= Karr-Koussevitzky double bass =

The Karr-Koussevitzky bass

The Karr-Kousevitzky bass or Amati bass is a famous double bass previously belonging to Serge Koussevitzky and Gary Karr. Now generally referred to as the Karr-Koussevitzky rather than the Amati; until the early 2000s, the bass had been attributed to the Amati brothers, but now it is generally believed to have its origins in France. It is renowned for its tonal quality in solo music but is considered to be difficult to play.

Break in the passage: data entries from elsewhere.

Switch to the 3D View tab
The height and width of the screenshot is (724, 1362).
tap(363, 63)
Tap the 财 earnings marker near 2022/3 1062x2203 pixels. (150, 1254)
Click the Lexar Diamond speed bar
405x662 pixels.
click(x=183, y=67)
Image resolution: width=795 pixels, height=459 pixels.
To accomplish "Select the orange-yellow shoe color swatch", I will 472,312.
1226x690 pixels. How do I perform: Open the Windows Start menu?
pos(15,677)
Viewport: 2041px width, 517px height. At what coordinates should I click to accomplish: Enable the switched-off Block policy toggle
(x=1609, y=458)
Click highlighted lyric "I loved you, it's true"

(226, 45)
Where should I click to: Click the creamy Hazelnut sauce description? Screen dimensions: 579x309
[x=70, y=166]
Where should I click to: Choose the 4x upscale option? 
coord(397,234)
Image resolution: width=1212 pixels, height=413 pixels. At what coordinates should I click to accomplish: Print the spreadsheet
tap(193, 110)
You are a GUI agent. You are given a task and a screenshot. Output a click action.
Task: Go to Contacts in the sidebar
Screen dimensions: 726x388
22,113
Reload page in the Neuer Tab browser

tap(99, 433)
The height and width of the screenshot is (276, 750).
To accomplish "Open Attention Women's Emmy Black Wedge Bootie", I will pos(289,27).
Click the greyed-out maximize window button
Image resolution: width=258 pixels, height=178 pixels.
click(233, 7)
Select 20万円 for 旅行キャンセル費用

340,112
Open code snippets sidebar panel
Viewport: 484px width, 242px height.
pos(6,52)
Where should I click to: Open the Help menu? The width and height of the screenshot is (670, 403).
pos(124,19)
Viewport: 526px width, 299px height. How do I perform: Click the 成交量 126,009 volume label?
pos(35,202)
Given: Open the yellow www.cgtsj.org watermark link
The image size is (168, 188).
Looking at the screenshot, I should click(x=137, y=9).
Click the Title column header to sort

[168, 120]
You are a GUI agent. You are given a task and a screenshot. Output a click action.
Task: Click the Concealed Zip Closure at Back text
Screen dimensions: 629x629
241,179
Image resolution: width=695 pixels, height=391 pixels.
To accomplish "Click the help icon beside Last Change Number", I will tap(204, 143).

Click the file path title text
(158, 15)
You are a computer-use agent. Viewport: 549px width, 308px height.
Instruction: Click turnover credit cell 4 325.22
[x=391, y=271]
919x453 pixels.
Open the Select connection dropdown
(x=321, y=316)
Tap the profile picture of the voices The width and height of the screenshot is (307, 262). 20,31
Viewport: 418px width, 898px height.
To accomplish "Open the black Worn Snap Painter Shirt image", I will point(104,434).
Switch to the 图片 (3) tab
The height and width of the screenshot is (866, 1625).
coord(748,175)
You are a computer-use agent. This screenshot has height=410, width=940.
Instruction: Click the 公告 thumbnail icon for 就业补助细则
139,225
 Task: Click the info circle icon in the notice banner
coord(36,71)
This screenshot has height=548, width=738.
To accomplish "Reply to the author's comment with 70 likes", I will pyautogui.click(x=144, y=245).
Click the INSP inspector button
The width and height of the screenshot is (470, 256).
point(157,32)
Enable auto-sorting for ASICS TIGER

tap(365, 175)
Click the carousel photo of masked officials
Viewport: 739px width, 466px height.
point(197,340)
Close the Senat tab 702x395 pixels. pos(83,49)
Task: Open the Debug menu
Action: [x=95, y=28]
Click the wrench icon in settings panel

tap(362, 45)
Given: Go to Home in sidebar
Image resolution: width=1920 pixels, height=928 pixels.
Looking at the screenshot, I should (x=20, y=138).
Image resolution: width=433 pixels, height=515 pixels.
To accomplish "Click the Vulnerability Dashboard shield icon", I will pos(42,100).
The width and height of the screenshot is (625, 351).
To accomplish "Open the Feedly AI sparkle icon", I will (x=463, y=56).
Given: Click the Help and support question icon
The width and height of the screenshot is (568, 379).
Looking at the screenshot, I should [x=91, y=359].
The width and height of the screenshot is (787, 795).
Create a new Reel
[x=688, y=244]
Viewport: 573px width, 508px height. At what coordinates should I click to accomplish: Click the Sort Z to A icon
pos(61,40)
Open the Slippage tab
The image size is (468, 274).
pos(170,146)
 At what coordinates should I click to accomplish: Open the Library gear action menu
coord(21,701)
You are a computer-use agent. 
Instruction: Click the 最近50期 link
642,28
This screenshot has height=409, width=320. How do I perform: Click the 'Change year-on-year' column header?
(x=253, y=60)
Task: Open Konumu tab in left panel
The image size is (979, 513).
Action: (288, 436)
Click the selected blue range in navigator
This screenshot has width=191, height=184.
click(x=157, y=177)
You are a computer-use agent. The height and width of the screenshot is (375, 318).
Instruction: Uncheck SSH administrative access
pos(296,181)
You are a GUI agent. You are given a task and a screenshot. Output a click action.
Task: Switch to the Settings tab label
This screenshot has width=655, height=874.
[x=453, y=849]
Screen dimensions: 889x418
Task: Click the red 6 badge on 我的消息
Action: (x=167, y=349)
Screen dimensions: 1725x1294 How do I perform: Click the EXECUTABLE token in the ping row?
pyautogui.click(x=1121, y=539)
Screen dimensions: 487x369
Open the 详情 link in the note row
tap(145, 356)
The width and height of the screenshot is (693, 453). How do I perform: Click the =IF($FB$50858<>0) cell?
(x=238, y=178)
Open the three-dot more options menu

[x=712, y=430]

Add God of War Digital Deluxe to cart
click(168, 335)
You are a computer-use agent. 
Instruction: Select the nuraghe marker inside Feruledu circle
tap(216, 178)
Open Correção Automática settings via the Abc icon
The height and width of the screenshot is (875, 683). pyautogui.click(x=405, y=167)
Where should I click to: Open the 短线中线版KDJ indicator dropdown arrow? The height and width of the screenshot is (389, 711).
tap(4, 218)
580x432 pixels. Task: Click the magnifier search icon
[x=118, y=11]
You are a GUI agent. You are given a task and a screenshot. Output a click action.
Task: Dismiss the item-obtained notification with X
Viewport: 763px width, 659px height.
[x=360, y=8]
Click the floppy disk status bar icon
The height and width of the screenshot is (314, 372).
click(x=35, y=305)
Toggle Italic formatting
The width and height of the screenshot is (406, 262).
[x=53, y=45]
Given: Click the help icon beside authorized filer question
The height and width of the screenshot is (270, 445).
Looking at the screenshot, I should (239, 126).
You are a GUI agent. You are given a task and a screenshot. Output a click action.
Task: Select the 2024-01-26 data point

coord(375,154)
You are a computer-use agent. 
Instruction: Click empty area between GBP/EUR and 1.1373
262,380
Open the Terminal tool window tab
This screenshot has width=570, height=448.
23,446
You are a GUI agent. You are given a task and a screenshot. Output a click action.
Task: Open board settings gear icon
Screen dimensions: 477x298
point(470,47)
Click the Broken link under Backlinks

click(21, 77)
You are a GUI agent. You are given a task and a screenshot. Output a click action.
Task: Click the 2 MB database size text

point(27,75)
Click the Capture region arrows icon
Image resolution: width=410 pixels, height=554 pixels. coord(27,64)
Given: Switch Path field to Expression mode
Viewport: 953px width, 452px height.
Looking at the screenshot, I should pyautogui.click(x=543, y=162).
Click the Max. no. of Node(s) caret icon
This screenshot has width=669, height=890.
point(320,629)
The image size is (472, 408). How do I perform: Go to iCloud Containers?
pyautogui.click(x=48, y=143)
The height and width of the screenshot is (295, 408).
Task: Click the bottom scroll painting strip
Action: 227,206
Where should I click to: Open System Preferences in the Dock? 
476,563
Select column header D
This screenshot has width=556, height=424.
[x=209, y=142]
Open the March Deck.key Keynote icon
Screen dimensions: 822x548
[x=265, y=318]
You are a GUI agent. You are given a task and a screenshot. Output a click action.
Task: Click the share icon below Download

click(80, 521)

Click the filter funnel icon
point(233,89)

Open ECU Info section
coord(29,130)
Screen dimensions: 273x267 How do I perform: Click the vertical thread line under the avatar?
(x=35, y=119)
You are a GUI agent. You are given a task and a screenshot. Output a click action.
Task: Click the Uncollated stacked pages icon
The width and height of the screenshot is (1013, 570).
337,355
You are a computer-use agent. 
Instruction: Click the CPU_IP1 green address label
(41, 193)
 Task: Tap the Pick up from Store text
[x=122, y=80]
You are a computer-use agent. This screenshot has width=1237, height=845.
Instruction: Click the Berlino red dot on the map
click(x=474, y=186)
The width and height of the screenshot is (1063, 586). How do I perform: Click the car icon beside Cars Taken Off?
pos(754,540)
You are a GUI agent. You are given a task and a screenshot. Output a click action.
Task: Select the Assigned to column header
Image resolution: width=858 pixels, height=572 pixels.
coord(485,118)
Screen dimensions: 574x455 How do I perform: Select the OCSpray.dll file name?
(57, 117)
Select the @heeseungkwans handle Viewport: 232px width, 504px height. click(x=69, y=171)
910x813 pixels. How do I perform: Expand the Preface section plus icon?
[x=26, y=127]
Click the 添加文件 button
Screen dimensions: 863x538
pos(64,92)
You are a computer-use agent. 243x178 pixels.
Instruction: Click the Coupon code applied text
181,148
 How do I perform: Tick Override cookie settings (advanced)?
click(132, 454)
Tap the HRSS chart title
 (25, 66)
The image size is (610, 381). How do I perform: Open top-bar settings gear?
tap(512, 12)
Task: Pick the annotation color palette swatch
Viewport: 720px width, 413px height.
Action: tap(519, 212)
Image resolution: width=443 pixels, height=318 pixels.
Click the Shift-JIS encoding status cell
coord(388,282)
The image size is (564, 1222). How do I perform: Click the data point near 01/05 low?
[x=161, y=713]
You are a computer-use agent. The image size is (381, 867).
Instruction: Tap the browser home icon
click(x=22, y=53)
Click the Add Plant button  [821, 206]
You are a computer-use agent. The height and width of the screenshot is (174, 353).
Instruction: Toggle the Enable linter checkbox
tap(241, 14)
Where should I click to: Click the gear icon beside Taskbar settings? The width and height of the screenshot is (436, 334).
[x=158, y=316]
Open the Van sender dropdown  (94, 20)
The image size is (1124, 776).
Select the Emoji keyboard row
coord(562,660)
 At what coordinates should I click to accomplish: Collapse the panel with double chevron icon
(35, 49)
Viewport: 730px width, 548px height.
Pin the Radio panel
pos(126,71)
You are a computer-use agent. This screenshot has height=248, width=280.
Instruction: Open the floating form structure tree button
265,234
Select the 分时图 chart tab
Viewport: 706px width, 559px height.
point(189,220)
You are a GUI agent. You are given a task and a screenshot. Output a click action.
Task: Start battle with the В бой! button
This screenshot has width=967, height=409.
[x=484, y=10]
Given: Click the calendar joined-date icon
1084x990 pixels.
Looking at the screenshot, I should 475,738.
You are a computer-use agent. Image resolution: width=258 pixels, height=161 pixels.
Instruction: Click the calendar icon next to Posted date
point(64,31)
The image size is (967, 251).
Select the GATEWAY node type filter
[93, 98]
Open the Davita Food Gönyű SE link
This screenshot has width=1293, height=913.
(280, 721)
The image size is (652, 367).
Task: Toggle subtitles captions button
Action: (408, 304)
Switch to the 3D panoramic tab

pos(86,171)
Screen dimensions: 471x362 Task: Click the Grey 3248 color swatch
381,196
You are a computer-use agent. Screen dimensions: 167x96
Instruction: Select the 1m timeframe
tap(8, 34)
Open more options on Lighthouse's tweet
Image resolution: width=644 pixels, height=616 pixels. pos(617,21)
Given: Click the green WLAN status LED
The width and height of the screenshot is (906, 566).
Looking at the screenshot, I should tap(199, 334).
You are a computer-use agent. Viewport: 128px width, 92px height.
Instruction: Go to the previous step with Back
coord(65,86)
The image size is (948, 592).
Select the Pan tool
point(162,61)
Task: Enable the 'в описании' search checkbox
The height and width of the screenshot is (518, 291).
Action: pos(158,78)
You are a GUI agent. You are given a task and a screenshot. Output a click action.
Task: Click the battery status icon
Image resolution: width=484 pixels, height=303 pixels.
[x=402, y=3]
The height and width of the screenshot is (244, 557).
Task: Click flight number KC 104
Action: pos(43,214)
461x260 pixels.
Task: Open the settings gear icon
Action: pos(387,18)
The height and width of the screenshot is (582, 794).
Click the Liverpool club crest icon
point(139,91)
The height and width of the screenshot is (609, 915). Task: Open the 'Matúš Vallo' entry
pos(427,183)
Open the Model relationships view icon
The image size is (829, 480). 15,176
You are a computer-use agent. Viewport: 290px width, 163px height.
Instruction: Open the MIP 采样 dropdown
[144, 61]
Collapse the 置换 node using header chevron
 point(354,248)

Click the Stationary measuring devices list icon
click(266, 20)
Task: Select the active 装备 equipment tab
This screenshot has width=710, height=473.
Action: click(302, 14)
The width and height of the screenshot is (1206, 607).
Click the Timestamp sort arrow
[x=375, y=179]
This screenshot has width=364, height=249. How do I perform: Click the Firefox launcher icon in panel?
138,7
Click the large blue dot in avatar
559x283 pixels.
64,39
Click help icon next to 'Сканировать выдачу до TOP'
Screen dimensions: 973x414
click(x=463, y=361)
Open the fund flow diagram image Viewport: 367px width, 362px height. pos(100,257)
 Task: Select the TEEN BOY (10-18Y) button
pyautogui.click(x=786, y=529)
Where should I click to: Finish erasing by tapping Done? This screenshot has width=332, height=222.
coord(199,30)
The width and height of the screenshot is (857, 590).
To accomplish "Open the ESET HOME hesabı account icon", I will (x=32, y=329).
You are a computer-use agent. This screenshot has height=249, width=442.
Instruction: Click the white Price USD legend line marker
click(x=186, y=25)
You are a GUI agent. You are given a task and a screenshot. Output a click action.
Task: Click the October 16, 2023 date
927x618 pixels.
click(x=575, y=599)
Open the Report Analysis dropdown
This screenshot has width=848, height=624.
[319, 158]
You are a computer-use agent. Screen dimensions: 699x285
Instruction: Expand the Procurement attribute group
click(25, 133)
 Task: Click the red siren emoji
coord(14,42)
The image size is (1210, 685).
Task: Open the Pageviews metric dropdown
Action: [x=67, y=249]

The bass has been officially possessed by Koussevitzky, his widow, Karr, and the International Society of Bassists. After Koussevitzky died in 1951, the bass remained in the care of his wife, Olga, until 1962. Olga presented the instrument to Karr after attending one of his recitals. She said that she saw the ghost of her husband embrace him on stage, and took this as a sign to pass the bass on. Karr continued playing the instrument, and it became his main bass for over 40 years until he donated the instrument to the International Society of Bassists, an organization he founded. In 2011, the instrument was featured with bassist Scott Pingel and the San Francisco Academy Orchestra.

The origins of the bass have long been subject to speculation. Although nothing is known of the instrument before 1901, Koussevitzky reported having acquired it from a French dealer. The bass was originally thought to have been made in 1611 by Antonio and Girolamo Amati. However, later studies suggest a French origin and a fabrication date closer to 1800. The studies consider style of construction and feature proportions to identify a region and date; growth ring analysis further confirmed the more recent date.

In November 2015, the Karr-Koussevitzky bass suffered damage during the course of handling on a Southwest Airlines flight, where the neck became detached from the body of the instrument. Bassist Michael Griffin of the Rochester Philharmonic repaired the instrument in time for a performance on the instrument by Colin Corner of the Atlanta Symphony Orchestra.